Document excerpt
================================
Stewarts Supermarket Limited (traded as Stewarts and Crazy Prices) was a supermarket chain in Northern Ireland. The chain was purchased by Tesco in March 1997.

==History==
===Stewarts/Crazy Prices===
The company slogans were 'No one delivers value like Stewarts' and 'No one delivers freshness like Stewarts'. A television advertising campaign in the end of the 1980s included a cover version of the song Locomotion, with these slogans replacing 'Come on baby, do the Locomotion'. (The song was then popular because of Kylie Minogue's successful cover of 1988).

Crazy Prices' long time advertising theme was alternate lyrics set to the tune Tiger Feet by Mud.

===Tesco===
On 21 March 1997, Tesco agreed the purchase of the food retailing and related businesses of Associated British Foods (ABF) on the island of Ireland for £643 million. The acquisition was completed in May, after regulatory approval was granted.

The Northern Irish businesses were 19 Stewarts, nine Crazy Prices and six other (Westside Stores and Bloomfields along with Toy Crazy and Pet Crazy in the Derriaghy complex), 78 Stewarts Wine Barrel off licence stores, the sports goods retailer Lifestyle Sports, the meat processing and packing business Kingsway Fresh Foods and the fresh fruit and vegetable distributor Daily Wrap Produce.
================================
Please proceed with the Stewarts Supermarket article, picking up right after its last sentence.

Collected data
================================
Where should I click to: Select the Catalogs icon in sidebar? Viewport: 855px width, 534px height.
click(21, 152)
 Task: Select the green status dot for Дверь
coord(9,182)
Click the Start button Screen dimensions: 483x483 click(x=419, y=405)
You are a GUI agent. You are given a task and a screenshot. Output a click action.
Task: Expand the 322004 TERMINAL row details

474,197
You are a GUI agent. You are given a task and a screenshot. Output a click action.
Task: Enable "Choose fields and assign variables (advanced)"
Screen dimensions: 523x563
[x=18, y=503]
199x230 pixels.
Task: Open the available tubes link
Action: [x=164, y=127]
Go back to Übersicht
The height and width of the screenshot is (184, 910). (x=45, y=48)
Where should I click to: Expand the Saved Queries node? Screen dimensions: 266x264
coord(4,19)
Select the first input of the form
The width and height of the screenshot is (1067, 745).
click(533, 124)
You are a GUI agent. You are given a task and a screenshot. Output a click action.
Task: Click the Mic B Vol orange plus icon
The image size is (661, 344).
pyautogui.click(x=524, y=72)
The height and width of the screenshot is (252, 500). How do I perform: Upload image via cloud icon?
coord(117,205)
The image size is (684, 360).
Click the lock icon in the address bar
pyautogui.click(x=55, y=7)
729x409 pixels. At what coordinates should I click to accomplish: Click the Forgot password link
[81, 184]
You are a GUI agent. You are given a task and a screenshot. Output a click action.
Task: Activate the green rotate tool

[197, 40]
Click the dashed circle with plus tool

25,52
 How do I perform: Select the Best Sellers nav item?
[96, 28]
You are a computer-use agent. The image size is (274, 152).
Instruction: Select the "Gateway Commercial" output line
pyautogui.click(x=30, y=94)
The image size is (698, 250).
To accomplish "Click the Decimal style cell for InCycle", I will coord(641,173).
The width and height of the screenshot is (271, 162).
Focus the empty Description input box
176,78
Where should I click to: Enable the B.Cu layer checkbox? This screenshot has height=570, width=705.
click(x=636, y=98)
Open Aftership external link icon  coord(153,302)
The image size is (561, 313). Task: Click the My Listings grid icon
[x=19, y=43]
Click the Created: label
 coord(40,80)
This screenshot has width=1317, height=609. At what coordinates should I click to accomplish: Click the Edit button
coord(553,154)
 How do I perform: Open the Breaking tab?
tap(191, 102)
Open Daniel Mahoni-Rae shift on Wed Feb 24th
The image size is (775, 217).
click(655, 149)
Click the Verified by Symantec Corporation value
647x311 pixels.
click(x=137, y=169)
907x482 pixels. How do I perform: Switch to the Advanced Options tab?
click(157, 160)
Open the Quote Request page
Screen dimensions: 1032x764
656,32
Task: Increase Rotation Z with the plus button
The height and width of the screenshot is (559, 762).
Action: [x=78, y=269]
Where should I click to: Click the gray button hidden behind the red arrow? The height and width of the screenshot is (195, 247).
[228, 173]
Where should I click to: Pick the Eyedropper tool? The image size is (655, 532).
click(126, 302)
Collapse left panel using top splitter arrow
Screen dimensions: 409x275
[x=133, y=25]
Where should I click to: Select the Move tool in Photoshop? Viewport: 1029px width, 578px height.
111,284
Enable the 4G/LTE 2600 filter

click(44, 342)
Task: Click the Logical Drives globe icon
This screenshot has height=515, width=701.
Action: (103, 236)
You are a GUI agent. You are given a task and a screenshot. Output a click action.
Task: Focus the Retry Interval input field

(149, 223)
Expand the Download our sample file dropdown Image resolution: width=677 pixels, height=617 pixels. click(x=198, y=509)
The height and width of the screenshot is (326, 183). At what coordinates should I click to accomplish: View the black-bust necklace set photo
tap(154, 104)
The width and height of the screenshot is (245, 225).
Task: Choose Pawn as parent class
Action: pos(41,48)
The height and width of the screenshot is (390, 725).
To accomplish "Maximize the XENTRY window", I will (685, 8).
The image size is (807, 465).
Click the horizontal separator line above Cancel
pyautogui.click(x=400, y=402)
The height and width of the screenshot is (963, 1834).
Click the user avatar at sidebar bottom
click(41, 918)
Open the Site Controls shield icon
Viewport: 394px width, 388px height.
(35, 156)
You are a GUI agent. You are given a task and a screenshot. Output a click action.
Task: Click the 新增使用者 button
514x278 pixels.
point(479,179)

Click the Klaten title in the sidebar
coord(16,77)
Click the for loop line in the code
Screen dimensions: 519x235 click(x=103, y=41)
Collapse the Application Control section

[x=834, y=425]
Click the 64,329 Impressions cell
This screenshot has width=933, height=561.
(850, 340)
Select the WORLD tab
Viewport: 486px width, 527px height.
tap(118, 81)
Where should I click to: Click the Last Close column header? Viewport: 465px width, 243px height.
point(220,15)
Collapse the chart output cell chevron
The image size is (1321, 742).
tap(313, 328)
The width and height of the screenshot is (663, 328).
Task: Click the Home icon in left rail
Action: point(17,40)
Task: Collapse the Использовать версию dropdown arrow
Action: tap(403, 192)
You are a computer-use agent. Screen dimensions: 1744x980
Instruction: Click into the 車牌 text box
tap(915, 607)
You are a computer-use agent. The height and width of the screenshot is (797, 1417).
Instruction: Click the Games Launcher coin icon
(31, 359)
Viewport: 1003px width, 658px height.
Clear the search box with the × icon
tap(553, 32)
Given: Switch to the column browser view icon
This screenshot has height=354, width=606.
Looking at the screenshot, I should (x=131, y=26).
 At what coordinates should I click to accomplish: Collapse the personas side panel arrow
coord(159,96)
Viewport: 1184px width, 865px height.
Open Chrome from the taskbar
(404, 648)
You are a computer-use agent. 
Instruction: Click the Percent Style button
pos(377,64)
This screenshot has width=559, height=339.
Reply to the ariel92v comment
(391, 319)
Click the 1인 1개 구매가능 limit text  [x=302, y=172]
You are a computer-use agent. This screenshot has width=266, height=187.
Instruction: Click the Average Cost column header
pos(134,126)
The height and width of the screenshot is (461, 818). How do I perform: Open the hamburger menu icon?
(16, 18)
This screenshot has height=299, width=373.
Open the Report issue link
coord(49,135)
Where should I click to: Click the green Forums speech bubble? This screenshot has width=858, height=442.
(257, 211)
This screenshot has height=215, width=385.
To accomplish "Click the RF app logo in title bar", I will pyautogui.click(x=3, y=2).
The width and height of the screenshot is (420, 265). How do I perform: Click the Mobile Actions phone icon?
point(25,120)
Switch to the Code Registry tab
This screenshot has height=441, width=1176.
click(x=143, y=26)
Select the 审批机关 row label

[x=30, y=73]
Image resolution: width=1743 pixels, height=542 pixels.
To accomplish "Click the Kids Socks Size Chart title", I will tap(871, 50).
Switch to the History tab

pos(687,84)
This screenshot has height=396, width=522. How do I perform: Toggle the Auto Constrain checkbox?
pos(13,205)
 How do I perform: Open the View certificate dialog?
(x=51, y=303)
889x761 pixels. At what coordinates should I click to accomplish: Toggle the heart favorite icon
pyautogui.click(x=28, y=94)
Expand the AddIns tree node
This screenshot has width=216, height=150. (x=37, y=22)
================================
Response area
This was a major expansion of Tesco's presence in Northern Ireland, its only other presence in Northern Ireland being a Tesco Metro in the city centre of Belfast. Other Great Britain-based retailers had entered the market in Ireland around the same time. Sainsbury's had opened two stores at Ballymena and Forestside by the time Tesco completed the Stewarts purchase, and opened seven more between then and 2003.

Safeway formed Safeway Stores Ireland along with Fitzwilton, taking over a number of former stores of Wellworths. The Republic of Ireland stores (Powers Supermarkets, trading as Quinnsworth and Crazy Prices) became Tesco Ireland, while the Northern Irish stores became part of the Tesco core business in the United Kingdom.